Aujourd’hui, c’est le retournement du solstice. Le yang atteint son sommet, et va céder peu à peu la place au yin.
Ne serait-ce pas le temps de mettre « bas les masques » ?
Le symbole des masques que les autorités nous obligent à porter est sans aucun doute un bon prétexte !

Par exemple, la fête de la musique, symbole du lien social et du rayonnement, est interdite pour cause de coronavirus. Mais demain, l’école devient obligatoire pour tous. La mascarade continue… Les gouvernants sont pris dans leurs mensonges et leurs contradictions, et ils ne savent pas comment s’en sortir. À l’image de notre mental qui ne veut pas reconnaître avoir « eu tord », il faut inventer de nouveaux mensonges, mettre un nouveau masque.
Comment se fait-il que nous acceptions cela ? Juste par peur d’un côté, et par goût du pouvoir de l’autre.

La peur est facile à vérifier : hier soir, au restaurant sur une terrasse, nous avons vu des gens sortir à la hâte un masque de leur poche pour aller appeler la serveuse qui se trouvait à 4m dans l’établissement. En effet, le port du masque « est obligatoire » pour entrer dans le restaurant, mais pas pour manger. Bref, tout le monde sait que ce genre de directives ne sert à rien, mais obéit par peur du gendarme. Sommes-nous si infantiles pour être ridicules à ce point ? Le risque d’une amende autorise-t-il toutes ces bassesses ?

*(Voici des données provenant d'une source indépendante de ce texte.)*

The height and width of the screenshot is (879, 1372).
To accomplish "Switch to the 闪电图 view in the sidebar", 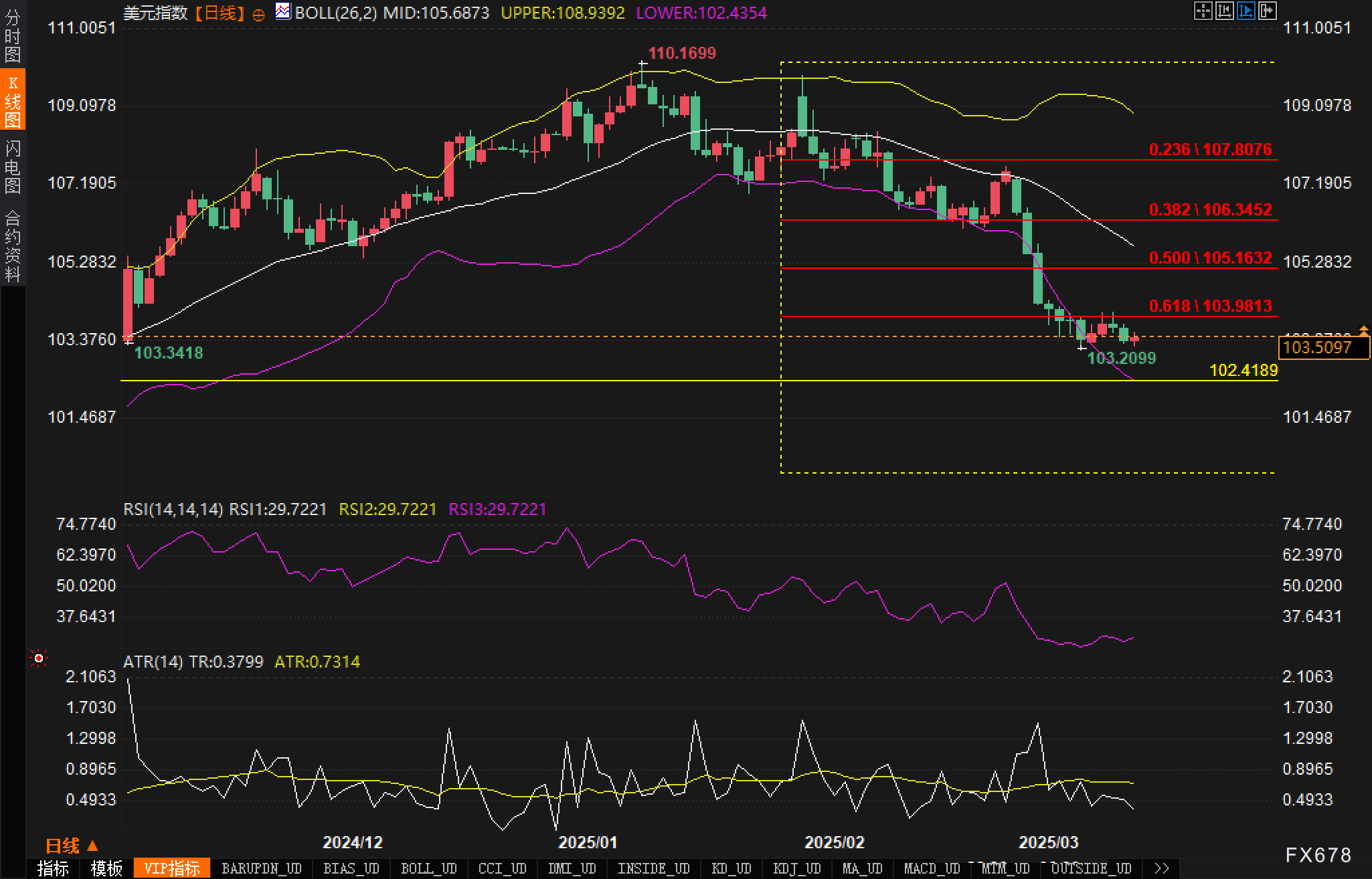I will click(x=12, y=167).
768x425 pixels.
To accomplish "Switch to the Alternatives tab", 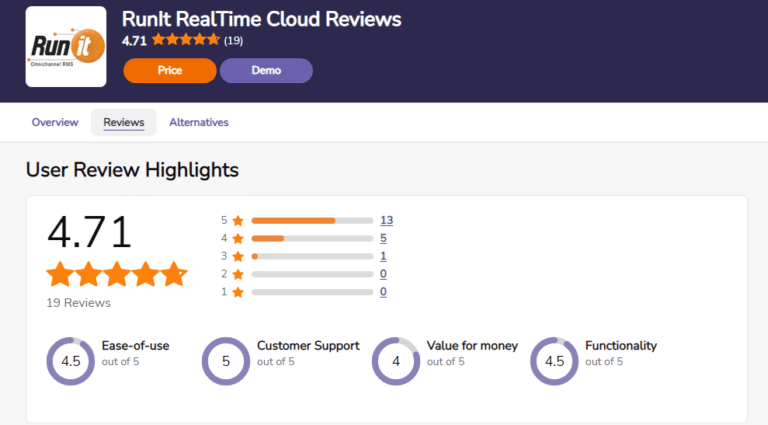I will click(x=199, y=123).
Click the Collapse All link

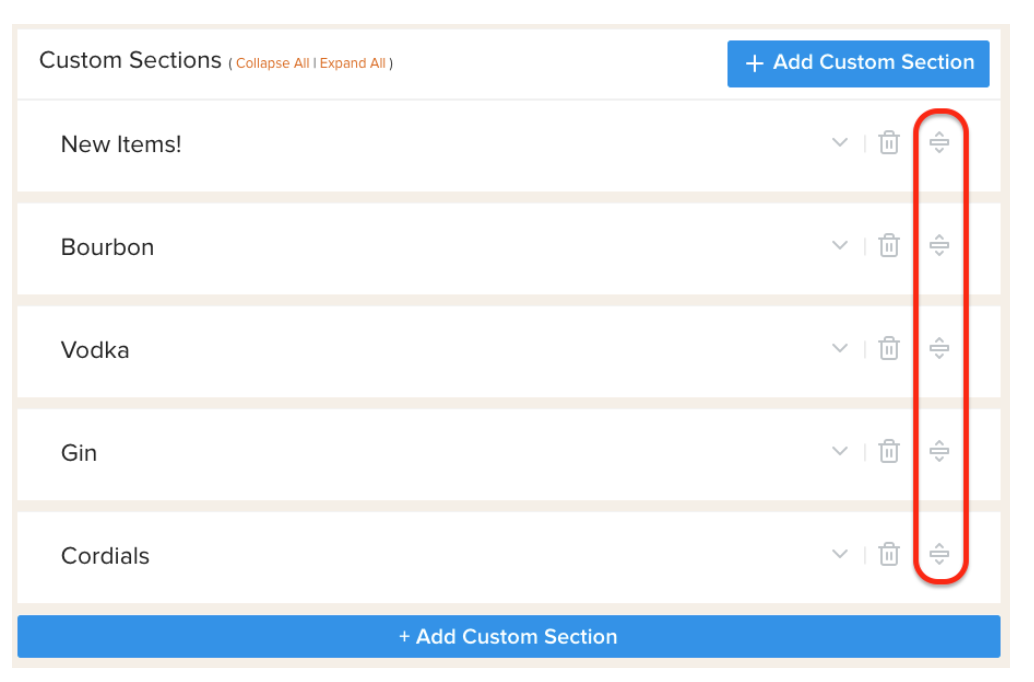click(x=272, y=63)
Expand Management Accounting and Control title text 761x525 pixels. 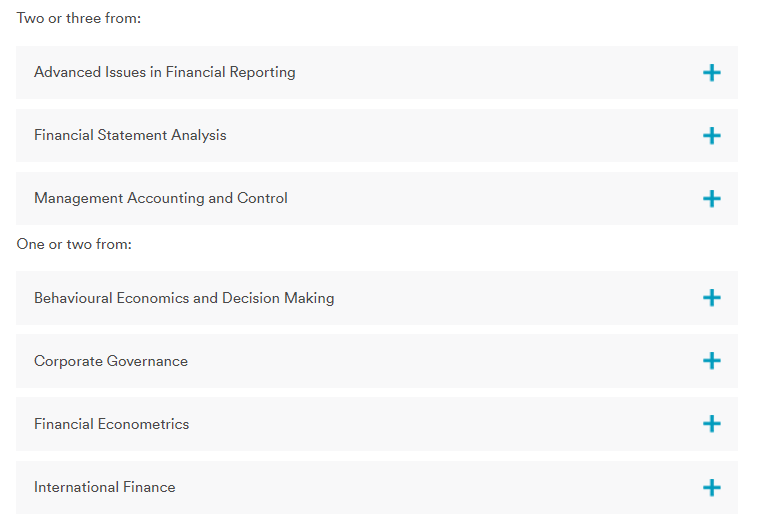pos(161,198)
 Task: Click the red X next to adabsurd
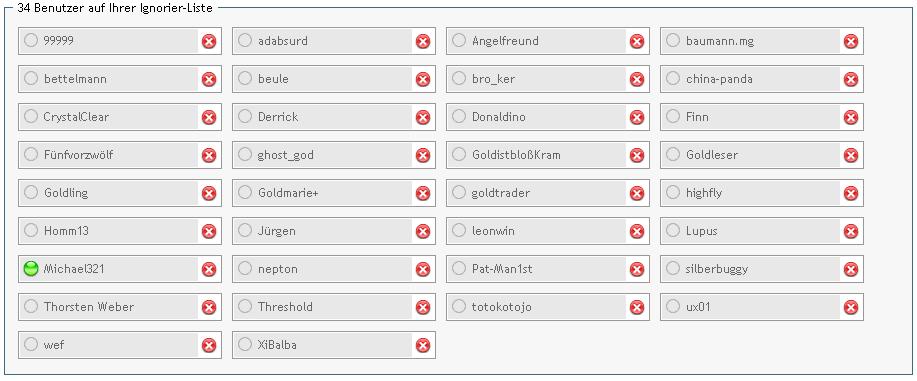coord(423,41)
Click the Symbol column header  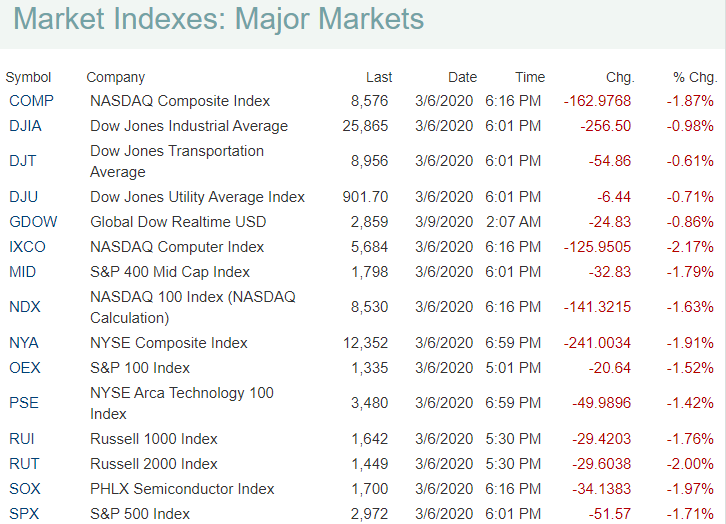point(28,77)
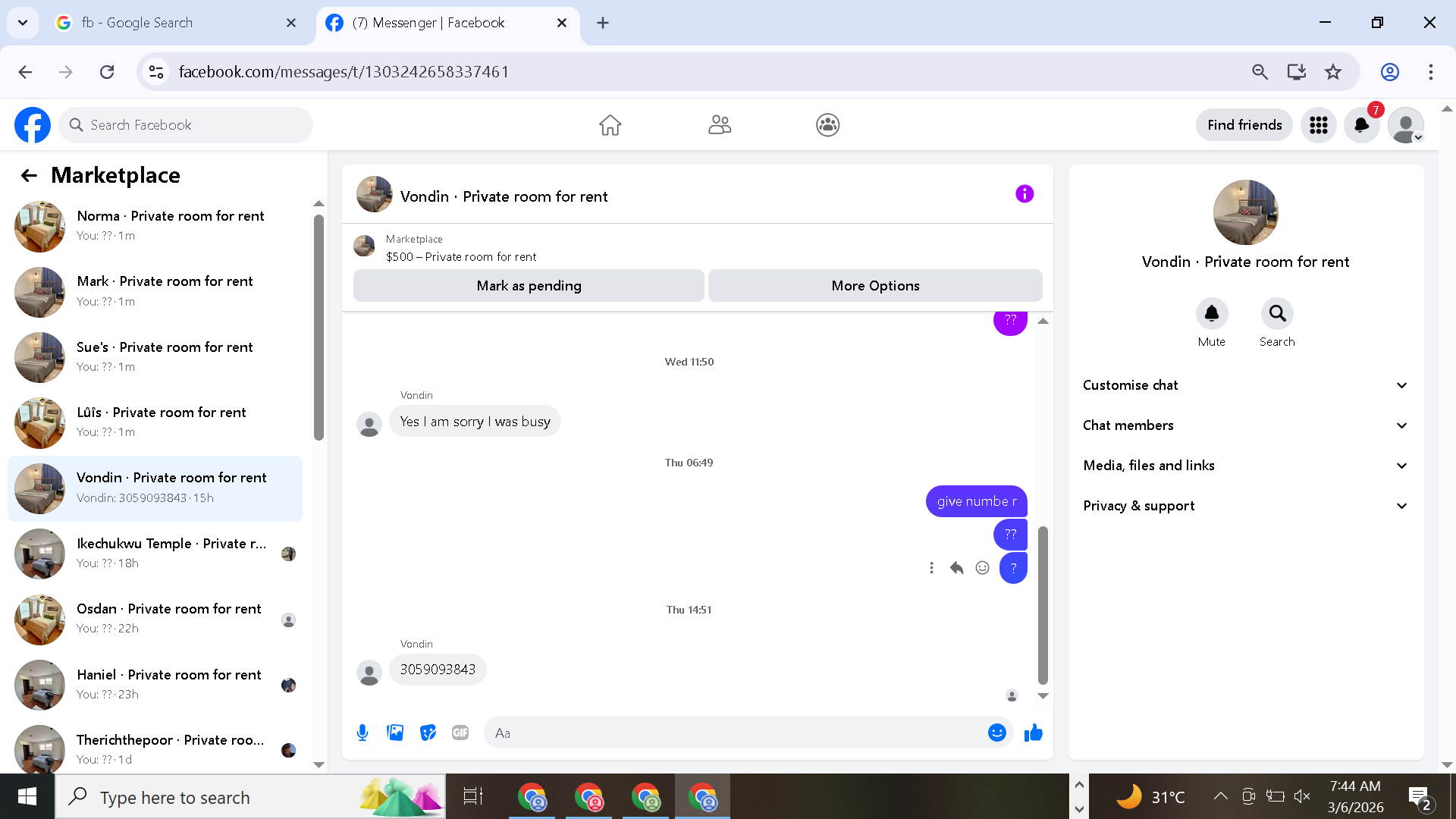Open Facebook notifications bell
1456x819 pixels.
click(x=1361, y=125)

Goût du pouvoir : par ailleurs, la même serveuse, au moment de payer, nous a demandé de mettre notre masque pour aller au comptoir. Devant l’évidence que nous n’avions pas de masque, elle a refusé de nous encaisser dehors, ajoutant même qu’elle allait « appeler la police ». Abus du petit pouvoir qu’elle s’octroie ! Sommes-nous si avides de pouvoir, pour oser s’en servir dans des situations aussi ridicules ?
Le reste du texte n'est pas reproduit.